Extrait du document:
+--

Je continue mon exploration de l’arrière-boutique de l’œuvre de JRR Tolkien, avec cet ouvrage paru il y a 4 ans, célébrant les 30 ans de la disparition de l’auteur du Seigneur des Anneaux. Dirigé par Vincent Ferré, Maître de Conférences en Littérature générale et comparée à l’Université Paris XIII, cet ouvrage se veut un jalon sur la recherche au sujet de l’un des plus grands auteurs du XXème siècle.

Les articles, rédigés par de nombeux chercheurs français, américains, britanniques, québécois et italiens, sont introduits par un article du directeur sur la réception critique de l’œuvre de Tolkien en France. Il est à noter que jusqu’en 1977, et donc la parution –posthume, car achevée par son fils Christopher- du Simarillion, Tolkien n’était perçu, en tant qu’écrivain, que comme l’auteur du Seigneur des Anneaux, paru pour la première fois 20 ans auparavant. A partir du Silmarillion, les choses changent. Tolkien n’est plus seulement un écrivain contant les aventures d’un groupe de personnes dans un décor de fantasy, mais un démiurge qui a non seulement jeté les bases d’un univers séduisant, mais surtout développé de façon encore jamais vue ledit univers, avec sa cosmogonie, sa chronologie, ses langues et sa mythologie. Une mythologie dont, selon Tolkien lui-même, l’Angleterre manquait cruellement. Son objectif était donc de réaliser cette mythologie.

Mais revenons aux sources ; le principal artisan de la découverte de l’auteur en France est Christian Bourgois, l’éditeur qui l’a publié en 1972-1973, soit juste avant la mort de l’écrivain. Fait cocasse, Bourgois a publié Tolkien sans le lire, se basant sur les conseils de Jacques Bergier, écrivain qui l’évoquait dans Admirations.


Après ces apéritifs, le recueil entre dans le vif du sujet avec une première partie intitulée Confluences. On y trouve une étude du fameux tournoi d’énigmes entre Bilbo et Gollum (dans Bilbo le Hobbit), inspiré par des œuvres plus anciennes, notamment issues de la mythologie nordique, grand champ d’étude de Tolkien. L’article suivant s’attache à analyser la place du Seigneur des Anneaux dans une tradition plus vaste, qui s’étend géographiquement à tout le continent eurasisatique. C’est la figure de l’anneau, ou du cercle, qui préside à cette tradition. Paul Airiau, historien spécialiste des religions, s’est lui attaché à analyser l’une des scènes les plus marquantes du Seigneur des Anneaux, à savoir la chute de Gandalf dans les ténèbres de la Moria. Il propose une lecture spirituelle de la séquence, montrant la présence d’un entité suprême qui a tiré les ficelles lors de ce seul évènement. Au travers de cette lecture, et d’autre, les chercheurs appuient sur un élément souvent ignoré dans l’œuvre de Tolkien : sa foi profonde, qui transparaît finalement assez peu dans ses écrits, bien moins cependant que chez son ami Clive Staple Lewis, auteur du médiocre Narnia écrit à la même époque. Cette influence de la religion et des traditions indo-européennes est également analysée à travers la présence et la lutte entre le Bien et le Mal dans toute l’œuvre romanesque de Tolkien (enfin du moins dans ce qu’on appelle le cycle d’Arda, Arda étant le nom du monde).

+--

Entrées de données:
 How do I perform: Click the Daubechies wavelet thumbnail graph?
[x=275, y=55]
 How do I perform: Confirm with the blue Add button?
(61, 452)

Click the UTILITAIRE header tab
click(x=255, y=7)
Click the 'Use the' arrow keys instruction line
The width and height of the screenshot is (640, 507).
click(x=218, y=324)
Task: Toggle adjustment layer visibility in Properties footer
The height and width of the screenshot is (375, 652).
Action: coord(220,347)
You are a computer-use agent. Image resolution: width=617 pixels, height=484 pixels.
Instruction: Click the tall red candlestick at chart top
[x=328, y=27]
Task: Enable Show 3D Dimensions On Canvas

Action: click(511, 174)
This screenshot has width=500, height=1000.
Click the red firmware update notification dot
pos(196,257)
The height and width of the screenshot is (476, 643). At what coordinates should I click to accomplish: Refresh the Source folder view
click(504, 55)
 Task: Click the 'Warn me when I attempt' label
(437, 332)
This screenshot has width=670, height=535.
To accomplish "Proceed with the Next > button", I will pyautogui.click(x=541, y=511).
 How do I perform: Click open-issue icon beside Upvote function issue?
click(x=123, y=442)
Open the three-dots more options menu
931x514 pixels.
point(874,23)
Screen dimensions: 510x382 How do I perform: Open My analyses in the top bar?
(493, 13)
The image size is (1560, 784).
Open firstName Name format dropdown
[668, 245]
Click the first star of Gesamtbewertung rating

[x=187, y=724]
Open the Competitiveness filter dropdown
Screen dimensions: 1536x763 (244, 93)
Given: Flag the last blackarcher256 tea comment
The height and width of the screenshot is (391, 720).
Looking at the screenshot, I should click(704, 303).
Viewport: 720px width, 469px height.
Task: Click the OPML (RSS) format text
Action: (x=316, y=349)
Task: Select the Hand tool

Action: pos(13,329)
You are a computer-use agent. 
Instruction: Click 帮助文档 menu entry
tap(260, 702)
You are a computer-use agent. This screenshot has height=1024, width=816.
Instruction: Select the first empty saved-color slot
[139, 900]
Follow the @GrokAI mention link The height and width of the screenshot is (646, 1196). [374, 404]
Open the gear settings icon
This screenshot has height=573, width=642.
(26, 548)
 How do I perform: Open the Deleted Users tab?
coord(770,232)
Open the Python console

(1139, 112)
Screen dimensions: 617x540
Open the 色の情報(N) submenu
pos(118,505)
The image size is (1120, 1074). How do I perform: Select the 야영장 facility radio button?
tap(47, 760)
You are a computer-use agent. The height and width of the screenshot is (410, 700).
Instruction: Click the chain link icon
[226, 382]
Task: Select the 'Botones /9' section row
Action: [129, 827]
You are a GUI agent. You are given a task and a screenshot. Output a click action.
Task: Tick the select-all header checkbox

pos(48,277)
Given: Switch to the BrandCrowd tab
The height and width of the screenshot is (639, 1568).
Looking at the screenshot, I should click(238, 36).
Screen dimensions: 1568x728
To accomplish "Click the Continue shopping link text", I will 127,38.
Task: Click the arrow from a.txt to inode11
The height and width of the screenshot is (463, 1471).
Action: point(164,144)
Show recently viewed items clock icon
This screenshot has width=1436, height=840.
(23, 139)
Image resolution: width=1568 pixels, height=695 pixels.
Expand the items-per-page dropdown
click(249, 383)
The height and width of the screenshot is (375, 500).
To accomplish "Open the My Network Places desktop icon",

+--

Défi: D'après l'extrait sur l'ouvrage consacré à Tolkien, quel éditeur a publié l'auteur en France en 1972-1973 ? Les données constituent un matériau distinct de l'extrait.

Réponse au problème: Christian Bourgois a publié Tolkien en France en 1972-1973.